サントリーサンゴリアスvsクボタスピアーズ

サントリーサンゴリアス36-25クボタスピアーズ (秩父宮)

正直なところ少し舐めていました。実際、前半は調子よくトライを重ね、このまま一方的な試合になるような雰囲気もありました。

22-3の場面でクボタがPGを選択したときは、トライを獲るのは難しいと感じているんだろうと思い、そこにも力の差を見ました。しかし、それは誤りでした。僕は寡聞にして知りませんでしたが、ドゥーラムという恐ろしい選手がいたのです。敵陣で得たペナルティーは全てショットを選択し、その悉くを沈めていました。50m程度は完全に彼の射程圏内です。トライは1つしか与えていないのに、じりじりと追い上げられ気がつくと29-25と4点差まで迫られました。前半の終わりに2連続でPGを決められた後のリスタートで、曽我部選手がこれがクボタのペースだぞというようなことを叫んでいたのを聞いて、チームとして相当警戒していたんだということを知りました。逆にクボタの選手はこの武器があるゆえに点差が開いても気持ちを切らさず、激しくプレーしていたように思います。

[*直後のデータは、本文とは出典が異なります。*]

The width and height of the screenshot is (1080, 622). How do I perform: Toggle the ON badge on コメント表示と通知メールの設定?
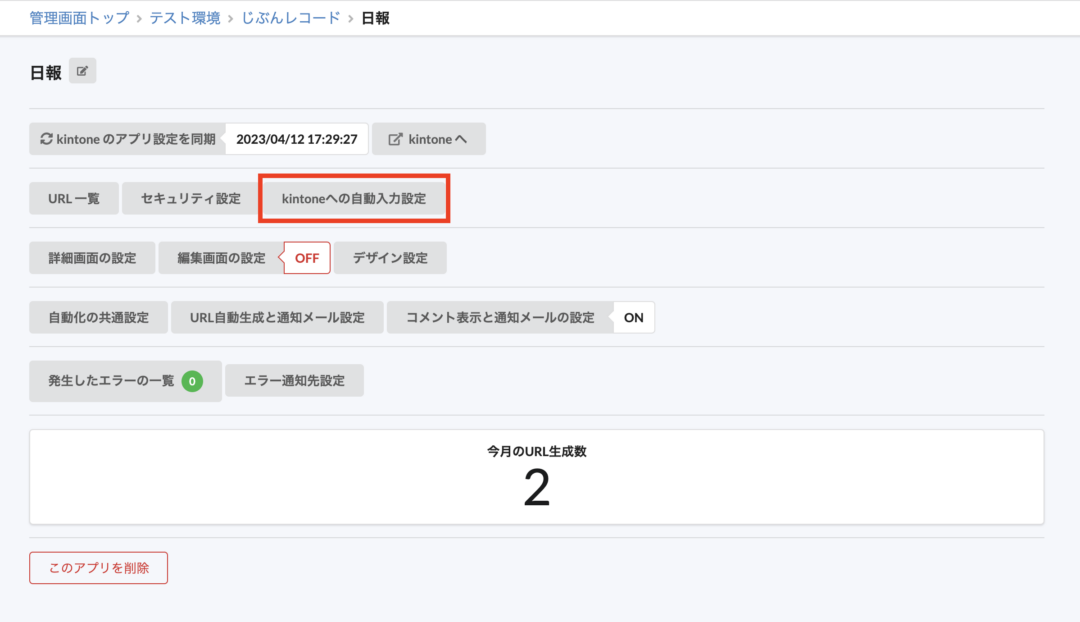click(633, 317)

後半30分、29-24、もしかしたらという思いも頭によぎる中でサンゴリアスは敵陣深くに攻め入りペナルティーを得ます。ゴール正面だったのであるいはショットもあり得るかも考えつつも、ラインアウトは完全に制圧していたのでタッチへ蹴るだろうなと思っていると、なんとスクラムを選択です。確かにスクラムも圧倒していましたので合理的な判断ですが、勝負どころでの選択にスクラムに強いこだわりを持つサンゴリアスの気持ちを感じました。その大事なスクラムをしっかり制御し、そこから成田選手が抜け出し見事トライ、これには痺れました。これで勝負ありです。

この試合は、勝利ももちろん嬉しいのですが、なんといっても僕が大の贔屓にしている曽我部選手の雄姿を堪能できて大満足です。長く速いパスは健在で、伸び伸びとバックスラインを操っていました。トライにつながったハイパントやラン(田中選手のバックフリップパスはお見事!)もありましたし、裏へのキックも効果的に使い分けて、上手く試合を作っていたと思います。この調子でどんどん活躍してほしいです。

競技場外では、有賀選手と佐々木選手を見かけました。有賀選手はもう松葉杖なしで普通に歩いていました。佐々木選手は早稲田の後輩でNEC所属の権丈選手、臼井選手等に囲まれてなにか話していました。二人ともそんなところで見たくはないのですが、仕方がありません。焦らずにしっかりと怪我を治して、またピッチの上で元気な姿を見せてください。ALIVE!